Newspaper Death Foretold by Warren Buffett!!!

In 1992, the oracle of Omaha predicted the decline of newspapers, magazines, and TV.

Warren Buffett

In our Web-obsessed era, some folks—especially folks in the newspaper newsrooms—regard newspapers as victims of the new technology.

But back in the mid-1960s, well before the first big Internet pipes were laid, the newspaper was already in crisis. The population was growing faster than newspapers were adding circulation, a trend that executives saw would spell slow death for the industry. In ensuing decades, newspapers have tried almost everything to reverse their decline. They’ve attempted to make coverage more local or relevant. They’ve set lures and hooks to snag minorities and young readers. They’ve followed readers into the suburbs. They’ve spiced up the design, added color, and allowed readers to “sound off” in special sections. They’ve increased lifestyle, weather, sports, consumer, and news-you-can-use coverage. They even tried to invent the Internet. All to no avail.

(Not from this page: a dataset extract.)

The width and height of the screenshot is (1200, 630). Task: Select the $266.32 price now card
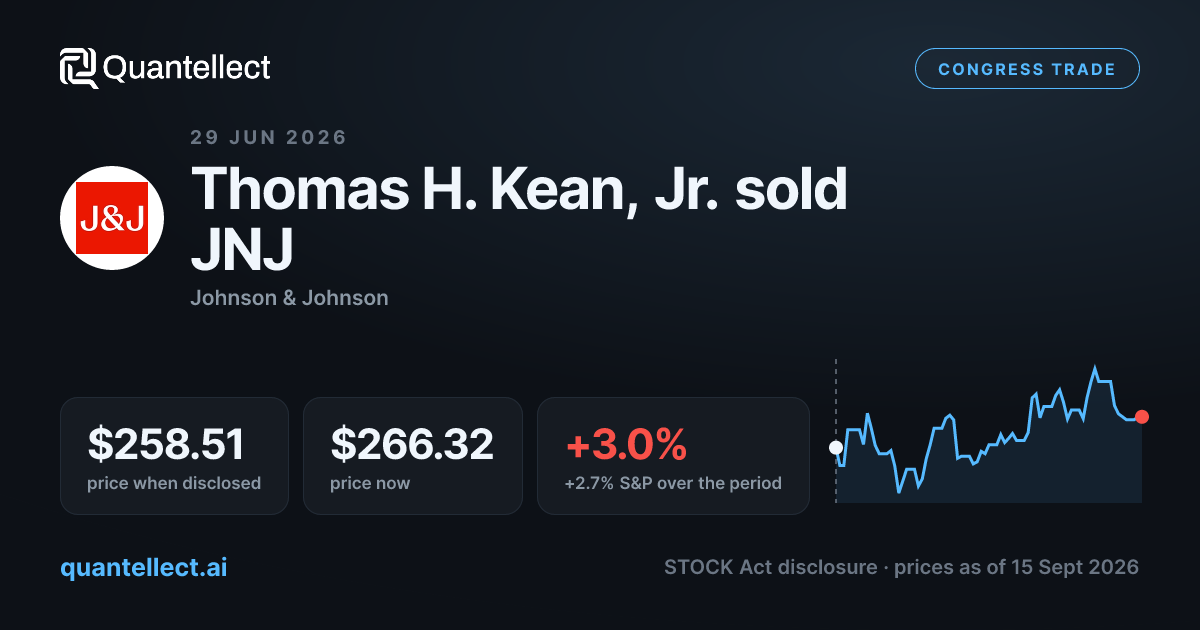(413, 456)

Perhaps the most prescient voice on the fate of newspapers has been Berkshire Hathaway Chairman of the Board Warren E. Buffett. (Disclosure: Buffett is a Washington Post Co. director. Berkshire Hathaway is also a mega-investor in the Post Co., which owns Slate.) In a Feb. 28, 1992, letter to Berkshire Hathaway shareholders, a good three or four years before www become part of the lingua franca, Buffett declared that “newspaper, television, and magazine properties” were losing their status as profit-spewing franchises. Expanding on a theme he’d introduced the year before, Buffett wrote:

An economic franchise arises from a product or service that: (1) is needed or desired; (2) is thought by its customers to have no close substitute and; (3) is not subject to price regulation. The existence of all three conditions will be demonstrated by a company’s ability to regularly price its product or service aggressively and thereby to earn high rates of return on capital. Moreover, franchises can tolerate mis-management. Inept managers may diminish a franchise’s profitability, but they cannot inflict mortal damage.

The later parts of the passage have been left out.